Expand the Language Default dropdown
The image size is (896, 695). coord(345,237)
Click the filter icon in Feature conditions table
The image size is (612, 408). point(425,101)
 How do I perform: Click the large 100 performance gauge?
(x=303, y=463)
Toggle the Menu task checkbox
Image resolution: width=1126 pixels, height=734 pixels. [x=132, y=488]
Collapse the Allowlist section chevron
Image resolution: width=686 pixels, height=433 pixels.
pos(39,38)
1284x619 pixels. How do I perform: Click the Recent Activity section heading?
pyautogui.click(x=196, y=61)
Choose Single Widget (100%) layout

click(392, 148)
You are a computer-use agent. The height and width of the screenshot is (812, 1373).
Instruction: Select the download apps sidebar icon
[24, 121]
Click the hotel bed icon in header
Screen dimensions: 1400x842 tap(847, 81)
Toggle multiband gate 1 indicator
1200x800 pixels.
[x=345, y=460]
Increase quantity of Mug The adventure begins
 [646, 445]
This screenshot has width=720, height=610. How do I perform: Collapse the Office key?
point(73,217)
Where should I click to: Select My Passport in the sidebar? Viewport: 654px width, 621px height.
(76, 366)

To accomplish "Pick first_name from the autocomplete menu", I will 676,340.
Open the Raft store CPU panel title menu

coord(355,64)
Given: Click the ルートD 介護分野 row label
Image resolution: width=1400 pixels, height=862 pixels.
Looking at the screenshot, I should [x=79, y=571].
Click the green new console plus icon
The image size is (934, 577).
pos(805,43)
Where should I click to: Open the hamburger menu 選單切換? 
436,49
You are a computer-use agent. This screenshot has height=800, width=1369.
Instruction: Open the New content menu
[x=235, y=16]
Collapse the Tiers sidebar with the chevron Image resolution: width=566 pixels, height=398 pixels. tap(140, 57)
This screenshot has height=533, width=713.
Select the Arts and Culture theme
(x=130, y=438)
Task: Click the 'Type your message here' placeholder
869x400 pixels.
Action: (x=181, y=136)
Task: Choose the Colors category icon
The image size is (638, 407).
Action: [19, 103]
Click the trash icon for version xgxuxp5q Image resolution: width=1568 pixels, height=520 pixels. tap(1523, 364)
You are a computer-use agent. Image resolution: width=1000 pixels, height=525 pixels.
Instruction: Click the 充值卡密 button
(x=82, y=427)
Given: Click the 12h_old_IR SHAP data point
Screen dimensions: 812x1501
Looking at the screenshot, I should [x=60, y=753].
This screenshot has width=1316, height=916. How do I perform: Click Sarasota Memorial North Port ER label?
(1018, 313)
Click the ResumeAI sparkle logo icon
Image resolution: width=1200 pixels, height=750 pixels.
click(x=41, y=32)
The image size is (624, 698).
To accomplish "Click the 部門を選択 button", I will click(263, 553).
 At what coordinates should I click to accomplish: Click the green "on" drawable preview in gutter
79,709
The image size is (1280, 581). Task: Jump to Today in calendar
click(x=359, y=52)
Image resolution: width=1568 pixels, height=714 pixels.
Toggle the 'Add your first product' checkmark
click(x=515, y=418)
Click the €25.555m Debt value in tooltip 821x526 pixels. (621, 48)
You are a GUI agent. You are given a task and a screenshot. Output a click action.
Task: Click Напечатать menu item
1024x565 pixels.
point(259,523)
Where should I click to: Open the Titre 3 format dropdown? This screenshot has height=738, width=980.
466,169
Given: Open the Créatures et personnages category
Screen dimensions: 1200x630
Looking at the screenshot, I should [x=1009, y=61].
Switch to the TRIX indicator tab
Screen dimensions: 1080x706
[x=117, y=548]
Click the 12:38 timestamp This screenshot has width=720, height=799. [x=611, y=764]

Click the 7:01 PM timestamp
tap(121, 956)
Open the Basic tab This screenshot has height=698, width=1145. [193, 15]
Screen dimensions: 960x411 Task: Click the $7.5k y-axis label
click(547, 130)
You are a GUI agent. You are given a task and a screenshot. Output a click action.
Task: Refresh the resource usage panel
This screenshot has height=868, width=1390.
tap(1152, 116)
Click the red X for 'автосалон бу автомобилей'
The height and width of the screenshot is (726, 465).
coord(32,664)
• • • •
What is asked for is an exact copy of the lines above from the one containing "Click the hotel bed icon in header" through the one containing "Click the ResumeAI sparkle logo icon", and only those.

Click the hotel bed icon in header
Screen dimensions: 1400x842 tap(847, 81)
Toggle multiband gate 1 indicator
1200x800 pixels.
[x=345, y=460]
Increase quantity of Mug The adventure begins
 [646, 445]
This screenshot has width=720, height=610. How do I perform: Collapse the Office key?
point(73,217)
Where should I click to: Select My Passport in the sidebar? Viewport: 654px width, 621px height.
(76, 366)

To accomplish "Pick first_name from the autocomplete menu", I will 676,340.
Open the Raft store CPU panel title menu

coord(355,64)
Given: Click the ルートD 介護分野 row label
Image resolution: width=1400 pixels, height=862 pixels.
Looking at the screenshot, I should [x=79, y=571].
Click the green new console plus icon
The image size is (934, 577).
pos(805,43)
Where should I click to: Open the hamburger menu 選單切換? 
436,49
You are a computer-use agent. This screenshot has height=800, width=1369.
Instruction: Open the New content menu
[x=235, y=16]
Collapse the Tiers sidebar with the chevron Image resolution: width=566 pixels, height=398 pixels. tap(140, 57)
This screenshot has height=533, width=713.
Select the Arts and Culture theme
(x=130, y=438)
Task: Click the 'Type your message here' placeholder
869x400 pixels.
Action: (x=181, y=136)
Task: Choose the Colors category icon
The image size is (638, 407).
Action: [19, 103]
Click the trash icon for version xgxuxp5q Image resolution: width=1568 pixels, height=520 pixels. tap(1523, 364)
You are a computer-use agent. Image resolution: width=1000 pixels, height=525 pixels.
Instruction: Click the 充值卡密 button
(x=82, y=427)
Given: Click the 12h_old_IR SHAP data point
Screen dimensions: 812x1501
Looking at the screenshot, I should [x=60, y=753].
This screenshot has width=1316, height=916. How do I perform: Click Sarasota Memorial North Port ER label?
(1018, 313)
Click the ResumeAI sparkle logo icon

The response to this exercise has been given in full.